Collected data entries
**********

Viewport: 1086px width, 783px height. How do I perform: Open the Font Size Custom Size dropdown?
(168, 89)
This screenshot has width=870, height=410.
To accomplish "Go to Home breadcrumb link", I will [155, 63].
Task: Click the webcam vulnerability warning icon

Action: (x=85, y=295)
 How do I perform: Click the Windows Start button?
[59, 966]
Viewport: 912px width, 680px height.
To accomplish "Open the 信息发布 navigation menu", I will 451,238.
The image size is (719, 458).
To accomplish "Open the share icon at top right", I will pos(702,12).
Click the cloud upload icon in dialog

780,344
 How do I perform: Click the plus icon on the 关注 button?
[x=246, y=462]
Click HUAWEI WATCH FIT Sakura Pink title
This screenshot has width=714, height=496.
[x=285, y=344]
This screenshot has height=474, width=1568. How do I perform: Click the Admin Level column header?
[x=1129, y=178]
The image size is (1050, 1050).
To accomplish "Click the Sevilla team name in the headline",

**********

= Task to carry out =
Take each line above that holds the string "image" and copy it.

= Written answer =
The image size is (719, 458).
The image size is (1050, 1050).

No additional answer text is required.